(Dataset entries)
++++++++++++++++++++

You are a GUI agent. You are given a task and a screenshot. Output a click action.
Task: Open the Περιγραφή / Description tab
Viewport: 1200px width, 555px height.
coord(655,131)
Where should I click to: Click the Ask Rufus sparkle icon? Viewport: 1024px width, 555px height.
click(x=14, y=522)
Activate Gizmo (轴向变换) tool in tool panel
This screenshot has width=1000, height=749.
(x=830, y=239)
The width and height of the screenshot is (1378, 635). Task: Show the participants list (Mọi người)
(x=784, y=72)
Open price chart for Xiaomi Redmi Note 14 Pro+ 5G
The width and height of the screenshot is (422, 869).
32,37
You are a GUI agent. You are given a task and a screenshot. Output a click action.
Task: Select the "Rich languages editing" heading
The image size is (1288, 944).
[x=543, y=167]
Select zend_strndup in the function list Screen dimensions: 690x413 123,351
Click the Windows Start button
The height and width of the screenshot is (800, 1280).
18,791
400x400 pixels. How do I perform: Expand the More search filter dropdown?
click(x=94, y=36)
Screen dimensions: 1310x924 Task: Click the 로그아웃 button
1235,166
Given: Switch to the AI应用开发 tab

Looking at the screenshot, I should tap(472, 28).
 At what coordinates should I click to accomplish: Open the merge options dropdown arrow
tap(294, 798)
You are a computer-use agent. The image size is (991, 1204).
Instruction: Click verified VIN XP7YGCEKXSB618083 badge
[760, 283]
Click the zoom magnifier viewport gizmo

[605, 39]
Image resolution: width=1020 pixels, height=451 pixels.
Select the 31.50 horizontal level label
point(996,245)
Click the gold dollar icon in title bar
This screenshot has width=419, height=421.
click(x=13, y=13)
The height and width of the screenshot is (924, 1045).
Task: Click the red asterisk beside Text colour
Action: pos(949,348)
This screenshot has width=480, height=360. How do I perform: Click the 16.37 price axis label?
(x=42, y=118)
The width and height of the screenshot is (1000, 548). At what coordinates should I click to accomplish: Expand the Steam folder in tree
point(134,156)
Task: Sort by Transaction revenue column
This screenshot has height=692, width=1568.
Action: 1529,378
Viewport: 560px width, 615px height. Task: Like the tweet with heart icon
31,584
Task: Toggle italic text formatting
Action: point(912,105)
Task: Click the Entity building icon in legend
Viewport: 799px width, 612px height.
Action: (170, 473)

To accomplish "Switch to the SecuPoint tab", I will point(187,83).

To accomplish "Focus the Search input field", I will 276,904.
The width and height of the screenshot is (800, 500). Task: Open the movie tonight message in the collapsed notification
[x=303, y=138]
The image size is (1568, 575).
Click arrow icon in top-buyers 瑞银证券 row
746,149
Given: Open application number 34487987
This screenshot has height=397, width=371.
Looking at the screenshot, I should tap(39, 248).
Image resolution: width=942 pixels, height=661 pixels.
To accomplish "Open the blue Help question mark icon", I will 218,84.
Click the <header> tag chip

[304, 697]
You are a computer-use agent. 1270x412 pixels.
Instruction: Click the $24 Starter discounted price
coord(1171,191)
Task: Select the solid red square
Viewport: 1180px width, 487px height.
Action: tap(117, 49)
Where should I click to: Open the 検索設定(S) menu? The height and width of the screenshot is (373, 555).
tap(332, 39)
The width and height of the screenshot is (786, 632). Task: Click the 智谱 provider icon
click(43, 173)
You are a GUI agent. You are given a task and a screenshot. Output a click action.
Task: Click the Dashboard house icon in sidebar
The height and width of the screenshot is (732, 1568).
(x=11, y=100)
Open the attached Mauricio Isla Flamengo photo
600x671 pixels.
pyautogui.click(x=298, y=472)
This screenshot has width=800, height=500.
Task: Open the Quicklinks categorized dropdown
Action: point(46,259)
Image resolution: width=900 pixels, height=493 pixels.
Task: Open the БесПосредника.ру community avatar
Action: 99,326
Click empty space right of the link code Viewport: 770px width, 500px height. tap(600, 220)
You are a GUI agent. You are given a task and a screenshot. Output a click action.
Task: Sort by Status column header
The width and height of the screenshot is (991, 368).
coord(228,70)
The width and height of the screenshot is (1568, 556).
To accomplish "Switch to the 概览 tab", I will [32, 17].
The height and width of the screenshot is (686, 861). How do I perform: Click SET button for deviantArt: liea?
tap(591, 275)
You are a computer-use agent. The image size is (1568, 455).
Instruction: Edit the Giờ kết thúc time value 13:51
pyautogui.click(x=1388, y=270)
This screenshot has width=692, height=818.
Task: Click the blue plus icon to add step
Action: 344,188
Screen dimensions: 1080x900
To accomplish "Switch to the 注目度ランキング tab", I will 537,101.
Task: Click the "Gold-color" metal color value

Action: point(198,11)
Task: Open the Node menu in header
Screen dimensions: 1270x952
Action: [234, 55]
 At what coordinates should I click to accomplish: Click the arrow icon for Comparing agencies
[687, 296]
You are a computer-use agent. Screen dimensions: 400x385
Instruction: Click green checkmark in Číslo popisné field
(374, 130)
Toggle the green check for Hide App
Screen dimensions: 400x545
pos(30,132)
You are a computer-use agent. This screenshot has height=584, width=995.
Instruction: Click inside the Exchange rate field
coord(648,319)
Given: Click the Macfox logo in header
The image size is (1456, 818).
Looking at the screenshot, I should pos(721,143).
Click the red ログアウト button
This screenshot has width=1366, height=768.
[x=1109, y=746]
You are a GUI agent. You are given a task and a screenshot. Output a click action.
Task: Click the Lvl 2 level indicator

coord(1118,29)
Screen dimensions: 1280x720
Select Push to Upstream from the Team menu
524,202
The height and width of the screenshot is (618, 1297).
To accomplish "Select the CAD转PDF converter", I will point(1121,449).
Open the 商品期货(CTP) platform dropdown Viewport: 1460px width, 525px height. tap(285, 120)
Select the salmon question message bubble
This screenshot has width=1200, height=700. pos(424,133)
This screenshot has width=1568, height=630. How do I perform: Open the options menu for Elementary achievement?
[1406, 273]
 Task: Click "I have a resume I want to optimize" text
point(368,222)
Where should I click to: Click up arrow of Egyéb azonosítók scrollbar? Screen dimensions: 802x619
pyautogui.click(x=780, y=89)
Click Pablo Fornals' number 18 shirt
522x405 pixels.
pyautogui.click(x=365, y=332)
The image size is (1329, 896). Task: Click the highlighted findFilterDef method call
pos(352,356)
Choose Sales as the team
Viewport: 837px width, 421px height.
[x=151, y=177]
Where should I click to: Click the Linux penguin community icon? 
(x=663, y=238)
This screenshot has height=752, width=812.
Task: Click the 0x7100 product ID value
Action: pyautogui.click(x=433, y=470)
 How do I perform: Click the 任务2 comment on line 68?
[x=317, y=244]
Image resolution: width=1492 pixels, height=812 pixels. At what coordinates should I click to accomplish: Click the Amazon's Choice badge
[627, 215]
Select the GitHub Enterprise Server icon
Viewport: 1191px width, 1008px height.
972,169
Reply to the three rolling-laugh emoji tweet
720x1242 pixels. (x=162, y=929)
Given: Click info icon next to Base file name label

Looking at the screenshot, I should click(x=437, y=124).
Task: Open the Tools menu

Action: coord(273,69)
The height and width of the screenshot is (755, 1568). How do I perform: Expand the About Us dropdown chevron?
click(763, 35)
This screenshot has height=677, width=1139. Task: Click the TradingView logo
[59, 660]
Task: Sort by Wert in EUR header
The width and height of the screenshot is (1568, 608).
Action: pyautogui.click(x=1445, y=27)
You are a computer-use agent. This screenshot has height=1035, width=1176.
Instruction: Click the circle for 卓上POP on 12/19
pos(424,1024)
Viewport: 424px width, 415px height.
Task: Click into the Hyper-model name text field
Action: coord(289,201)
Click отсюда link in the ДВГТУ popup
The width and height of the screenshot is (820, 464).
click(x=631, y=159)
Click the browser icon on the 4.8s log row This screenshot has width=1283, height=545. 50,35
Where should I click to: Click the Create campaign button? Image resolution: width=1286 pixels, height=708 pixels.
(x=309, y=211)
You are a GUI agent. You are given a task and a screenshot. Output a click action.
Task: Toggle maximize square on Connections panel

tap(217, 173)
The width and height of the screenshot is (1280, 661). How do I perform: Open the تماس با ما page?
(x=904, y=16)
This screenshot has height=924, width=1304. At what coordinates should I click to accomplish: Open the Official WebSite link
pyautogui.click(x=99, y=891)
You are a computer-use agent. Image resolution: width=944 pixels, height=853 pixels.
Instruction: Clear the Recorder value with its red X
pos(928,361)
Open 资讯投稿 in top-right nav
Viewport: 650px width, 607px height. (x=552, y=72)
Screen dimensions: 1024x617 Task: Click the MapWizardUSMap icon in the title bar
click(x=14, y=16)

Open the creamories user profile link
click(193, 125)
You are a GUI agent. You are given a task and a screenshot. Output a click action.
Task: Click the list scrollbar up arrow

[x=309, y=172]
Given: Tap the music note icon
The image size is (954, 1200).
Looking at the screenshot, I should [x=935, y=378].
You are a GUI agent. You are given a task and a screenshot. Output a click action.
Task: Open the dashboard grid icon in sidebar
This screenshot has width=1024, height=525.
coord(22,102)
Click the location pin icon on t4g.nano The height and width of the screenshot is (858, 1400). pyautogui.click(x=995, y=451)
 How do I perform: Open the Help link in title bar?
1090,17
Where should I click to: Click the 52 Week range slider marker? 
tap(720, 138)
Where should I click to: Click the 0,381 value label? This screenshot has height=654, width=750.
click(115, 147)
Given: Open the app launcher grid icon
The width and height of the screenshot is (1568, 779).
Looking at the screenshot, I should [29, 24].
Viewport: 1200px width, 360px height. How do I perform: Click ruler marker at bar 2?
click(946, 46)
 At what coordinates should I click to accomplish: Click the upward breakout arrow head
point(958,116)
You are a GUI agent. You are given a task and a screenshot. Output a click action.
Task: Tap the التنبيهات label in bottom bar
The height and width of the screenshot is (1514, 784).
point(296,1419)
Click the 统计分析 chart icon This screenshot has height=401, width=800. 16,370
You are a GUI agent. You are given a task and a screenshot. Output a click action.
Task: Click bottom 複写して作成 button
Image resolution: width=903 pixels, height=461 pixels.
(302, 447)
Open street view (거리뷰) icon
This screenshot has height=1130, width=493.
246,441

++++++++++++++++++++

Looking back at the data above, tally each line that includes the word "sidebar", then answer with the total alone.

2